Methods: : We recorded the TS mfERG in 10 healthy young subjects (aged between 28 to 38 years), in one patient (76 years) with early age–related maculopathy (ARM) and in one patient (age 36) with Retinitis pigmentosa (RP). The recording consisted of 10 dark video frames followed by a series of m–sequence modulated test frames (n=6) probing the multifocal responses at intervals of 13.3 ms. In the first experiment the stimulus display consisted of 61 hexagons presented on a CRT monitor (probe flash: 6.4 cd*s/m2, mean adaptation level: 240 cd/ m2). In a second experiment only 19 hexagons were stimulated according to the TS mode and the surrounding hexagons remained dark (masked) to estimate the influence of lateral interaction effects. Data were averaged and analysed in five concentric rings.

Results: : In the first experiment the response to probe 1 consisted of four distinct OPs with mean peak implicit times (ITs) of 13.3 (±1.4 SD) ms, 20.1 (±1.6 SD) ms, 27.5 (±2.0 SD) ms and 35.3 (±2.0 SD) ms, respectively. These became slightly faster (Op1: 12.4 (±0.99 SD) ms, Op2: 18.4 (±0.7 SD) ms, Op3: 25.0 (±1.1 SD) ms, Op4: 32.0 (±1.7 SD) ms) and smaller in amplitude towards ring 5. In the second, masked experiment the four Ops were distinct in the center (mean implicit times 15.0 (±2.2 SD) ms, 21.7 (±2.2 SD) ms, 30.0 (±1.4 SD) ms 36.6 (±1.4 SD) ms) but smaller in the periphery. The responses to probes 2–6 did not reveal clearly distinguishable Ops in either experiment. The ARM patient showed slightly delayed responses to probe 1 with ITs of 15.8 ms, 21.7 ms, 27.5 ms, 34.2 ms for the central early Ops and small to non recordable peripheral Ops (rings 3–5). Similarly, the RP patient demonstrated distinct central Ops and poor peripheral Ops. Also, Ops only became evident after about 40 ms of adaptation in the RP patient.

» **THE PROBLEM**
Write out the part of the mfERG study text that begins at "Methods: : We" and stops after "five concentric rings.".

» **GIVEN DATA**
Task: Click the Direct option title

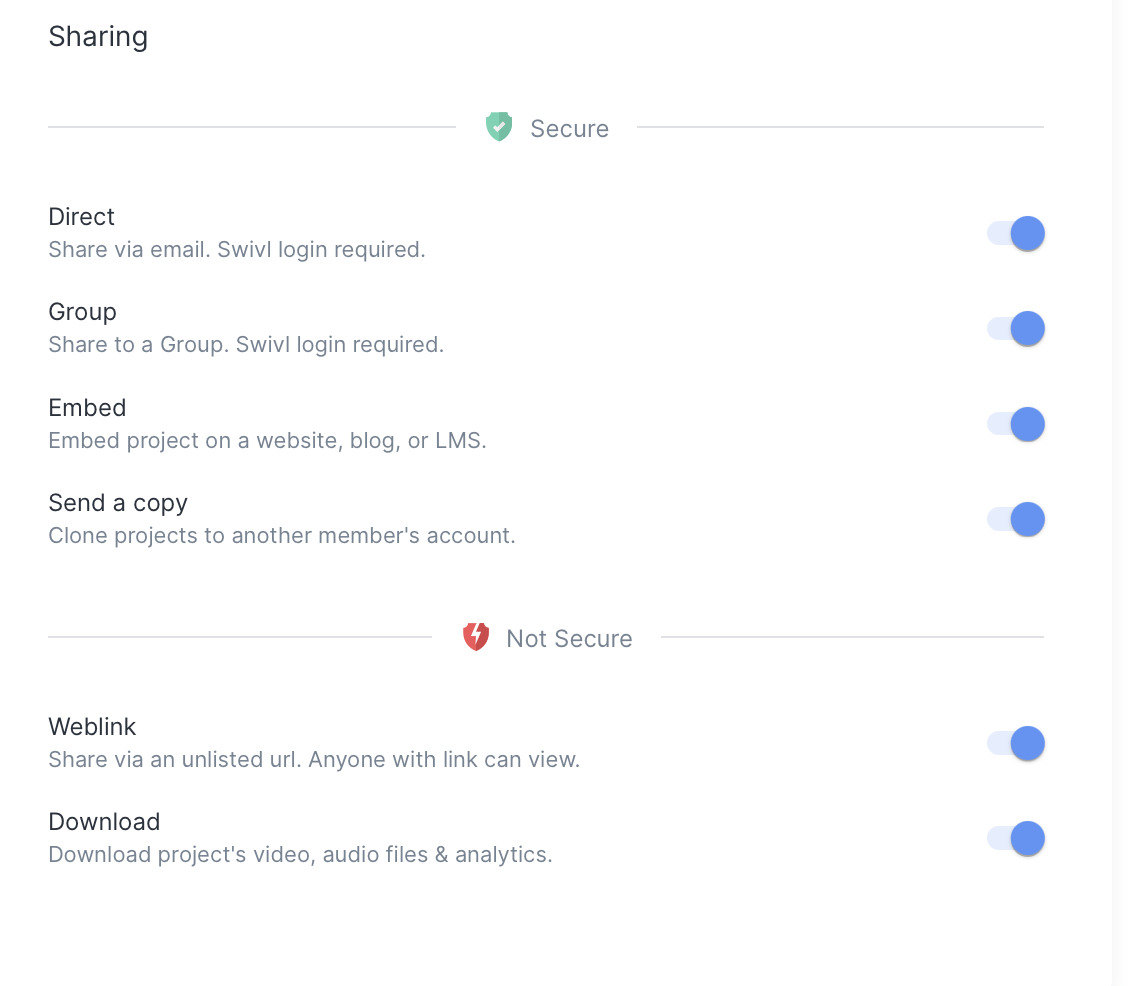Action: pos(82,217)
---
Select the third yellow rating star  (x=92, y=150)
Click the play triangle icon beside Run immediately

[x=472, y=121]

» **REPLY TO THE TASK**
Methods: : We recorded the TS mfERG in 10 healthy young subjects (aged between 28 to 38 years), in one patient (76 years) with early age–related maculopathy (ARM) and in one patient (age 36) with Retinitis pigmentosa (RP). The recording consisted of 10 dark video frames followed by a series of m–sequence modulated test frames (n=6) probing the multifocal responses at intervals of 13.3 ms. In the first experiment the stimulus display consisted of 61 hexagons presented on a CRT monitor (probe flash: 6.4 cd*s/m2, mean adaptation level: 240 cd/ m2). In a second experiment only 19 hexagons were stimulated according to the TS mode and the surrounding hexagons remained dark (masked) to estimate the influence of lateral interaction effects. Data were averaged and analysed in five concentric rings.